**SELECTED EXCERPT**
Newsmakers / November 2017
Qatar’s Emir Sheikh Tamim bin Hamad al-Thani visited Indonesia in October to strengthen the relationship between Qatar and Indonesia, which dates back 41 years to when the two countries first established diplomatic relations.
It was a reciprocal visit by the Emir after President Joko Widodo visited Qatar in September 2015. The Emir brought with him an entourage of 43 which included businessmen from various sectors including energy, trade and investment. A business forum was held for the Qatar delegation and 150 Indonesian businessmen took part to discuss business agreements.
During their one-on-one meeting at the Bogor Palace, the Emir and Jokowi discussed various issues including humanitarian assistance and investment. Jokowi also invited Qatari businessmen to increase their investment in Indonesia, looking at new avenues for business in addition to expanding their existing projects.
“Indonesia will continue to invite Qatar to invest and increase cooperation in ongoing projects, including Nebras Power investment in Paiton Energy,” Jokowi said. Qatar’s state-owned company Nebras Power through its subsidiary Netherland BV in February acquired a 35% stake valued at $1.3 billion in Paiton Energy Indonesia.
Indonesia’s top executives expect Nebras Power to expand its cooperation with energy company Pembangkit Jawa Bali (PJB) in a $1 billion worth 2x250 MW power plant development project in North Sumatra.
“We also talked about the need to find a solution to the Rohingya crisis,” the 34-year-old Emir said, adding that Indonesia is a very important country in the Islamic world. “Qatar will provide humanitarian aid and will ask the government of Myanmar to solve this issue properly,” he told a joint press conference after the two leaders’ meeting at the Bogor Palace.
“Indonesia and Qatar have to expand and diversify bilateral trade, which includes products and non-traditional services as well as investments,” Enggartiasto Lukita, Indonesia’s trade minister, said at the business forum.
Qatar’s Economy and Commerce Minister Sheikh Ahmed bin Jassim bin Mohammad Al Thani said in his opening remarks at the forum that Qatar has become “stronger and more independent” since Saudi Arabia and three other Arab states imposed a blockade on the country in June. Saudi Arabia, the United Arab Emirates, Bahrain and Egypt cut diplomatic and trade links with Qatar on June 5, accusing the Gulf state of financing terrorist networks.

**LISTED RECORDS**
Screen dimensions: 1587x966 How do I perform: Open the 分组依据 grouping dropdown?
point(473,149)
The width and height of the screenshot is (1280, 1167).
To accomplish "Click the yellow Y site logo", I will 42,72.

==

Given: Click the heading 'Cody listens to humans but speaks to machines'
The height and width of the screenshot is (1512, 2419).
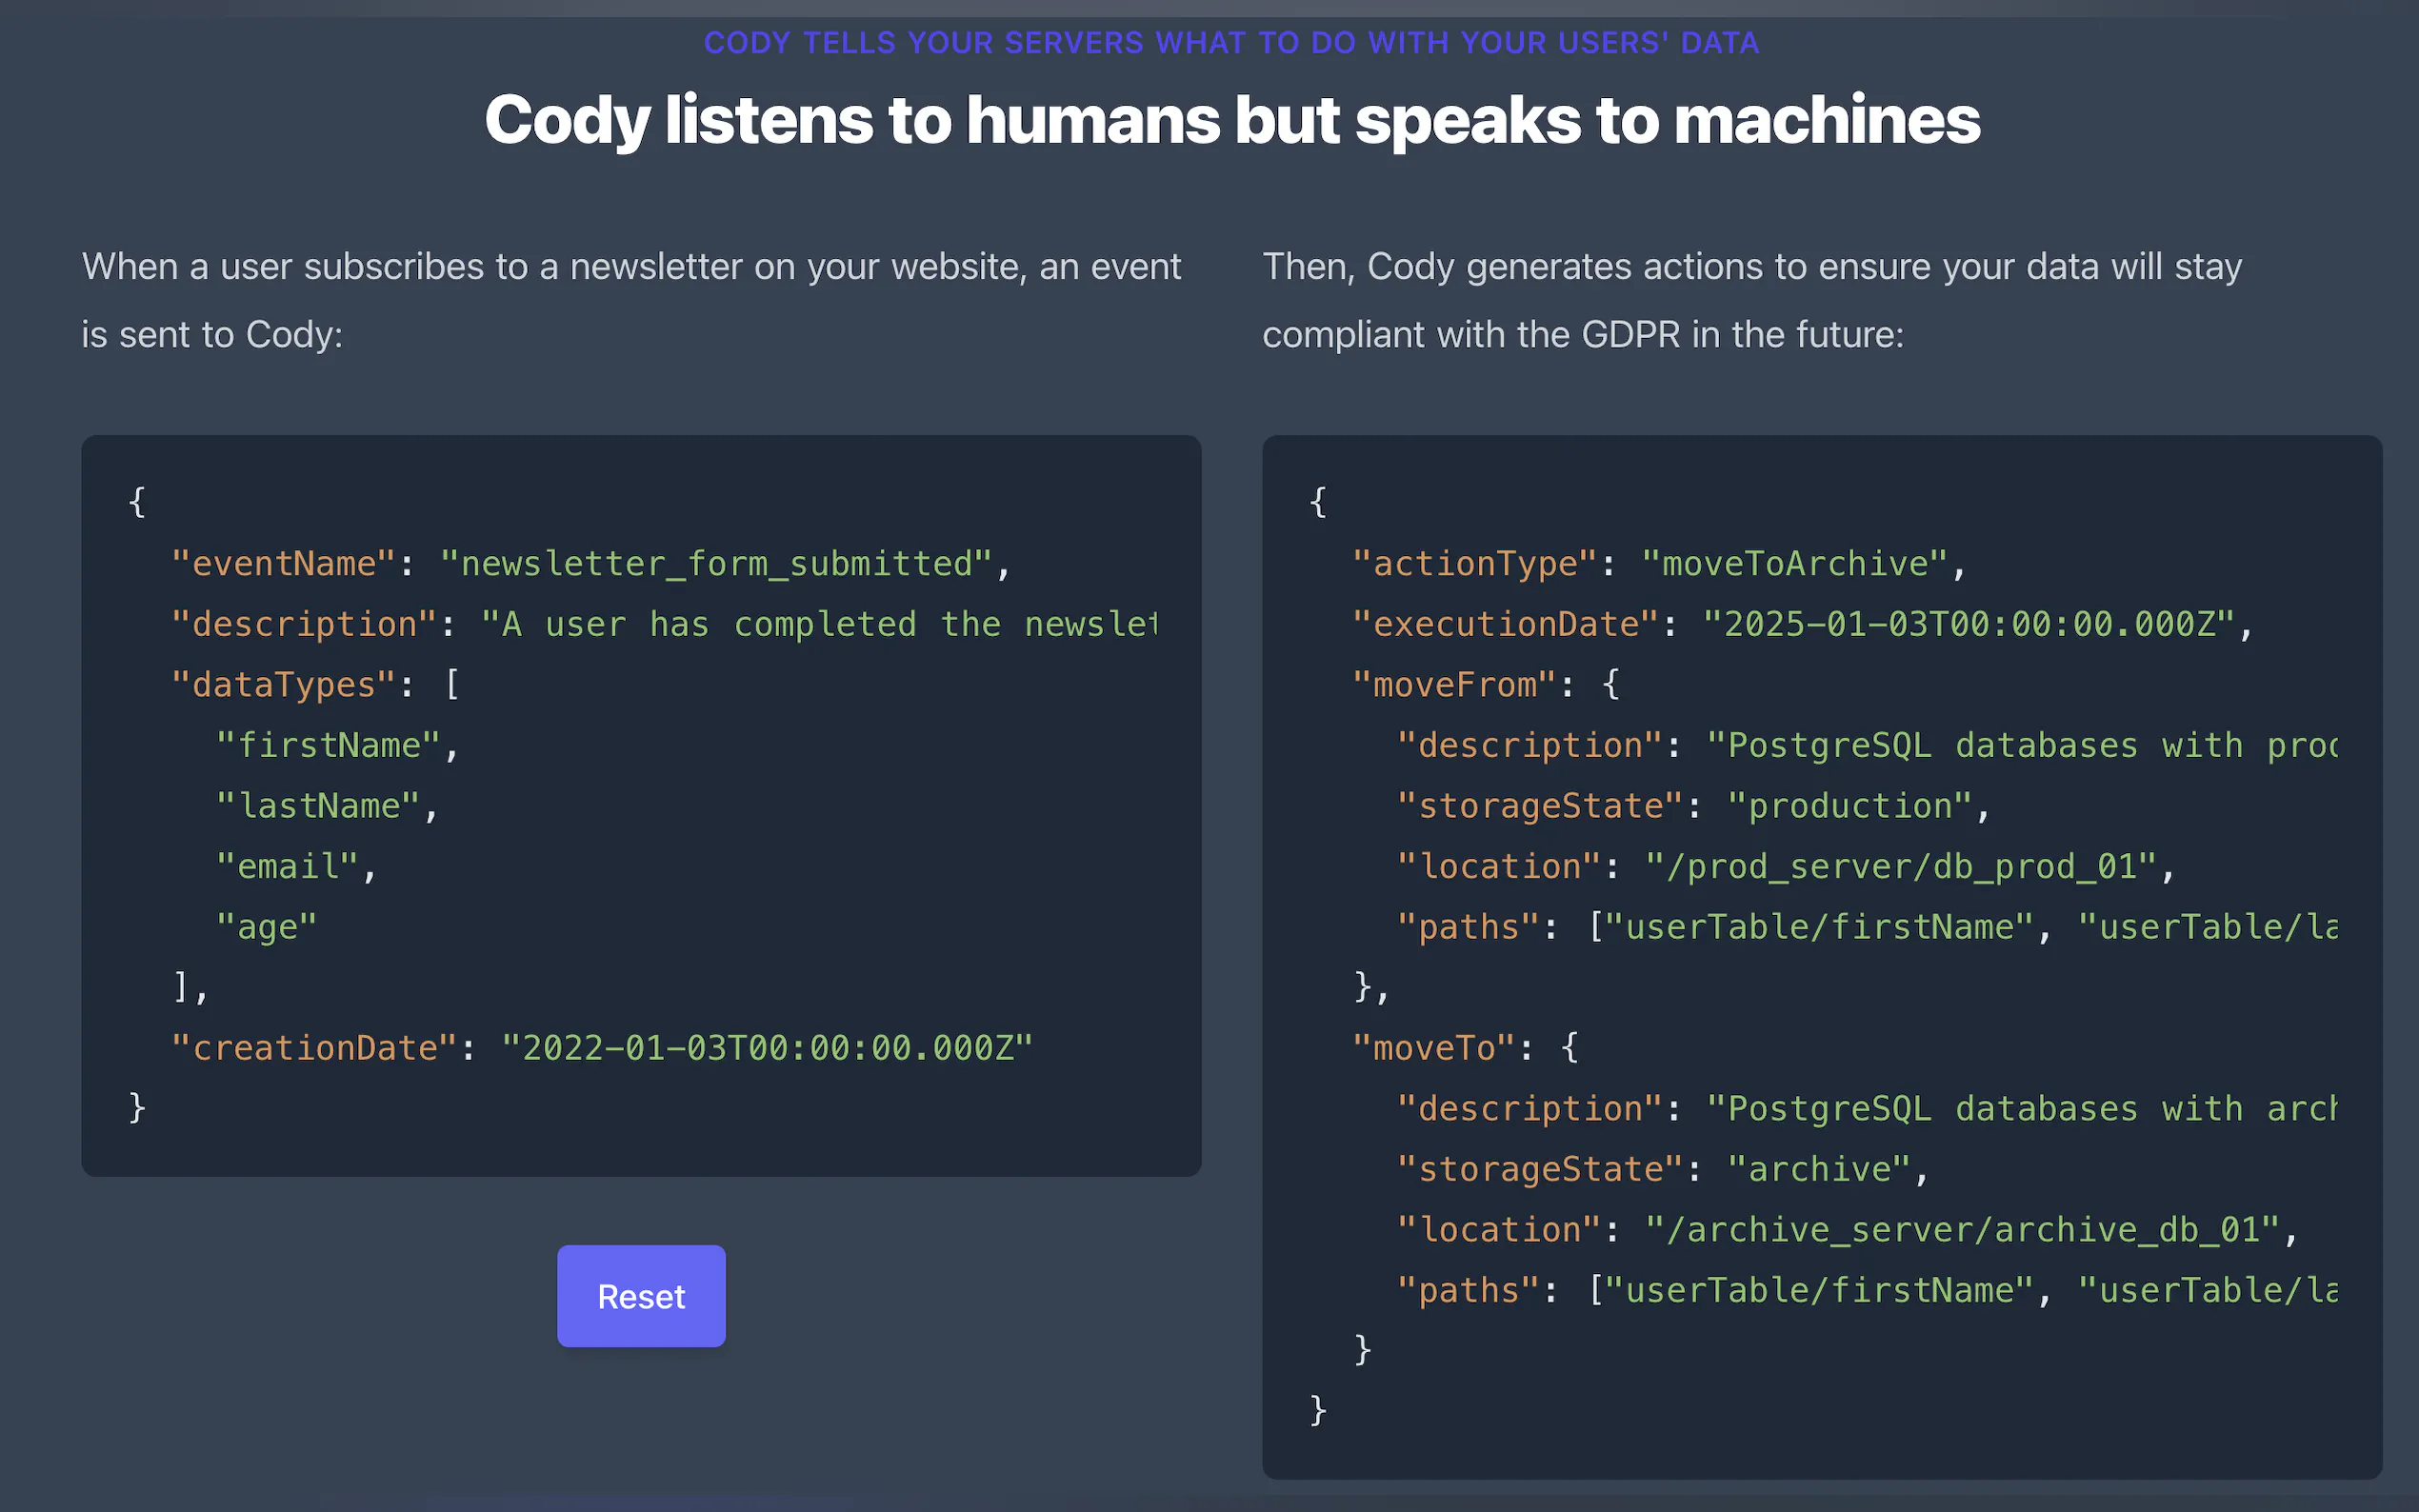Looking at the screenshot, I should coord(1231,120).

--

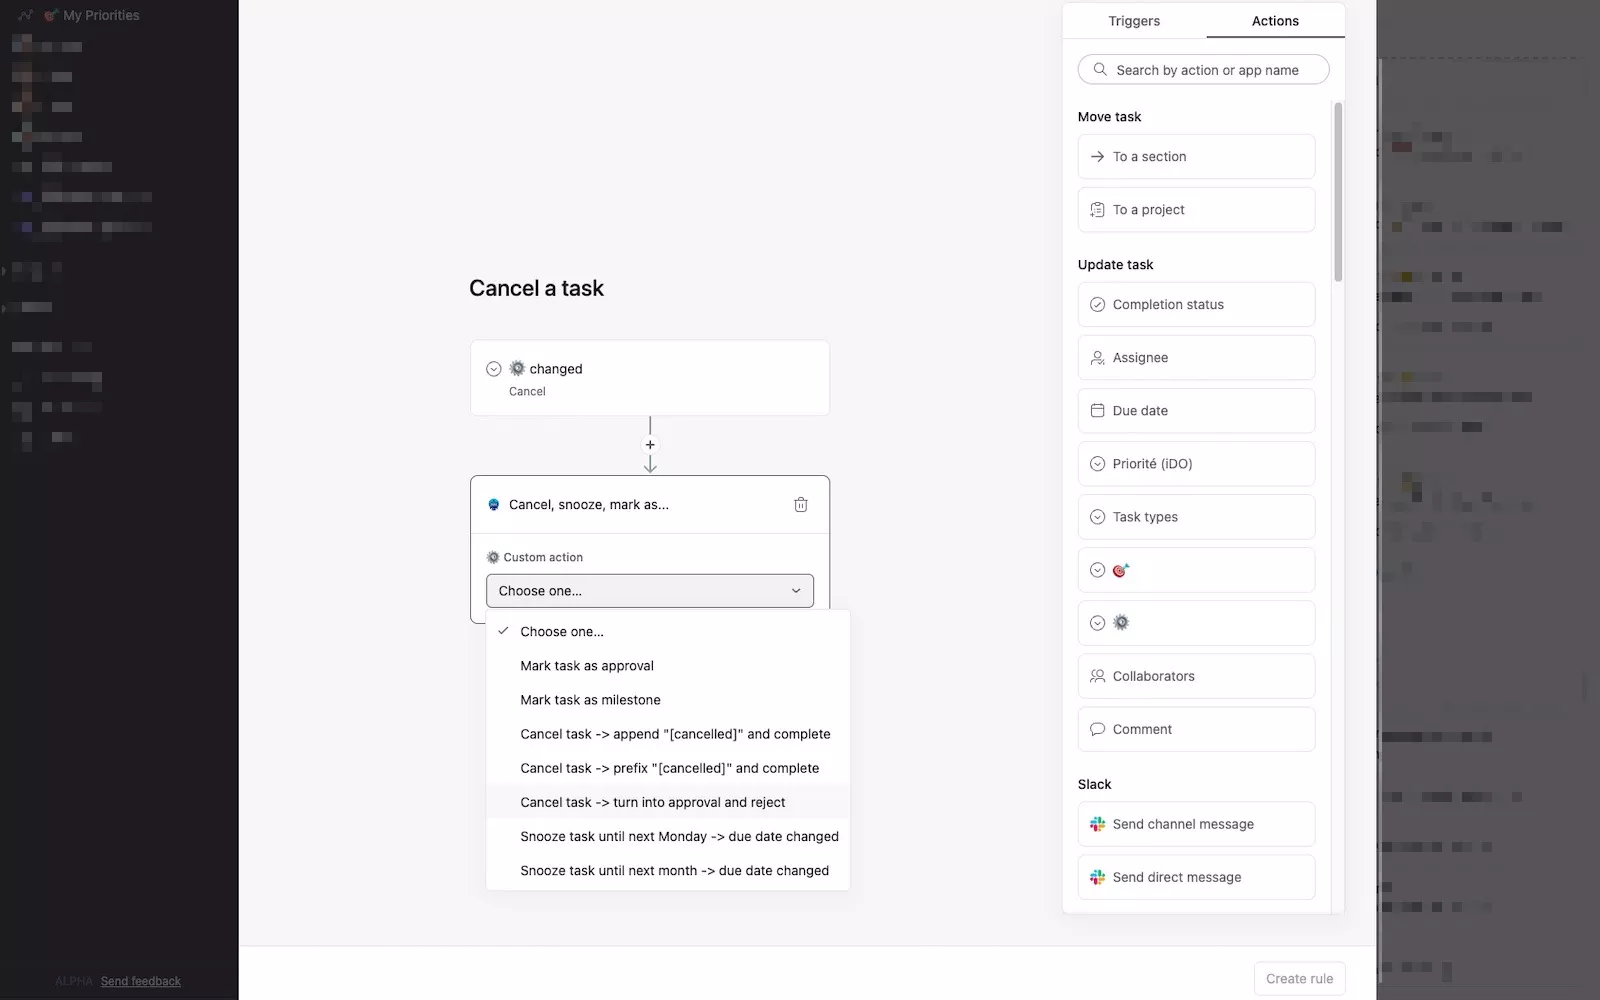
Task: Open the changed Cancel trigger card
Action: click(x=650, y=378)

**YOUR TASK**
Answer these questions from the news item on the Emir of Qatar's visit to Indonesia:
1. How many people were in the Emir's entourage?
2. What stake did Nebras Power acquire in Paiton Energy Indonesia, and what was it valued at?
3. On what date did Saudi Arabia, the United Arab Emirates, Bahrain and Egypt cut diplomatic and trade links with Qatar?

**RESULT**
1. 43
2. A 35% stake valued at $1.3 billion
3. June 5